EXERCISE TASK>
Could you extend the forum thread below on loop reordering in Fortran, picking up right after its final sentence?

EXCERPT>
I guess this should be clarified in the best practices on fortran-lang.org. I see a lot of people think this is a must-do.

This is also used as an answer in many SO posts. See, eg., this one by Ian Bush: openmp - How to optimize nested for-loop in Fortran when the order of the loop matters? - Stack Overflow

Optimizing compilers reorder nested loops if they can figure out from the source code that the result is unaffected by reordering. Many compilers have an option to issue informative messages that such reordering was performed.

1 Like

Does that mean that any call to a non-pure procedure that is not defined in the current scope will prevent reordering?

1 Like

Loop reordering and similar “code-rewriting” optimizations were the subject of a nice talk by Thomas Koenig at FortranCon 2020: Front-end optimization in gfortran.

Stored data
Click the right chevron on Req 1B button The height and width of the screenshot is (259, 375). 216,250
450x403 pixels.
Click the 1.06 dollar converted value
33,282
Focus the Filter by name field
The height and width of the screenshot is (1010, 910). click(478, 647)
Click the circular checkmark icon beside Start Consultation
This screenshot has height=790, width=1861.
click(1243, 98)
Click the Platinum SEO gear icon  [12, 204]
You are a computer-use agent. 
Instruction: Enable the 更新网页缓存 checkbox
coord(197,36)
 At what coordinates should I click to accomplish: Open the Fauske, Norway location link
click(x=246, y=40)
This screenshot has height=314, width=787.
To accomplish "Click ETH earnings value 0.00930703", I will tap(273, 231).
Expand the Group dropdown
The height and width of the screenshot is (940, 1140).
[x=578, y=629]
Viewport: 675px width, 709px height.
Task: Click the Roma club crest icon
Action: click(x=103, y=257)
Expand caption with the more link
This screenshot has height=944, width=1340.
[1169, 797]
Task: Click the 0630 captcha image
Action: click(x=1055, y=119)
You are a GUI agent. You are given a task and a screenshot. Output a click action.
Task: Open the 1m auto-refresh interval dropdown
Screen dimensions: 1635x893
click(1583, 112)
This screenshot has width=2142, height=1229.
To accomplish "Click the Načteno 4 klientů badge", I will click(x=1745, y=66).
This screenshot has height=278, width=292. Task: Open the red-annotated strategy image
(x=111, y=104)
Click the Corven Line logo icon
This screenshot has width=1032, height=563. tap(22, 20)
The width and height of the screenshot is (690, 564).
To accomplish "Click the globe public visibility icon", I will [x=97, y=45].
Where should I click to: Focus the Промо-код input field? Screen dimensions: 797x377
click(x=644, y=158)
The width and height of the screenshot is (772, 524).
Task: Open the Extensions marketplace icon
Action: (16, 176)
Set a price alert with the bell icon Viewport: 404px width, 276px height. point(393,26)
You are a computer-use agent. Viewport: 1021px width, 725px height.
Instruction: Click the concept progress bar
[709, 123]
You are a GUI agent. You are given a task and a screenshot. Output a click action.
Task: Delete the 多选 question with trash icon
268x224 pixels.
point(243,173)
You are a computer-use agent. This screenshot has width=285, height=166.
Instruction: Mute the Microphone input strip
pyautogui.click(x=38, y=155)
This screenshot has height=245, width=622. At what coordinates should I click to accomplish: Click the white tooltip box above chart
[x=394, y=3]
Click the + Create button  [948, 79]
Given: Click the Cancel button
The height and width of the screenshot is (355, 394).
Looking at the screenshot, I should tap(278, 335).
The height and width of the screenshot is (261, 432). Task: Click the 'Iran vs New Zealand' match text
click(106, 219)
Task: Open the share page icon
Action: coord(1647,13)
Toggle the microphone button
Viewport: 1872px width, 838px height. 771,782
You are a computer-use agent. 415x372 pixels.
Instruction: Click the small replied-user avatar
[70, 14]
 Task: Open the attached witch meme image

REPLY>
1 Like

There is an old NASA NAS report circa 1997 that looked at the effect of array order and various optimization techniques on early cache based commodity processors. Somewhat dated but the code fragments are in Fortran and probably are useful in the context of what effect array access patterns have on performance (at least for a fragment of a CFD code). The report is:

Rob F. Van der Wijngaart, “Efficacy of Code Optimizations on Cache-based Processors”, NAS-97-012. Link to PDF is

If someone has some free time (i don’t) it might be interesting to see if the results obtained in 1997 still hold up on modern Intel and AMD processors.

2 Likes

I cannot access the paper (can others?). Could you upload it somewhere?

Here is a link: nas-97-012.pdf - Google Drive

2 Likes

@Beliavsky - Not sure why you can’t access it because I see no US distribution only restrictions on the web site. Also, I forgot to mention that the code fragements in the report are part of the original NAS Parallel Benchmarks. Recent versions can be downloaded from

I think that the conclusions reached in the paper are still valid. It’s almost impossible to define a single “best” approach because any thing you do will be problem, hardware, and compiler dependent.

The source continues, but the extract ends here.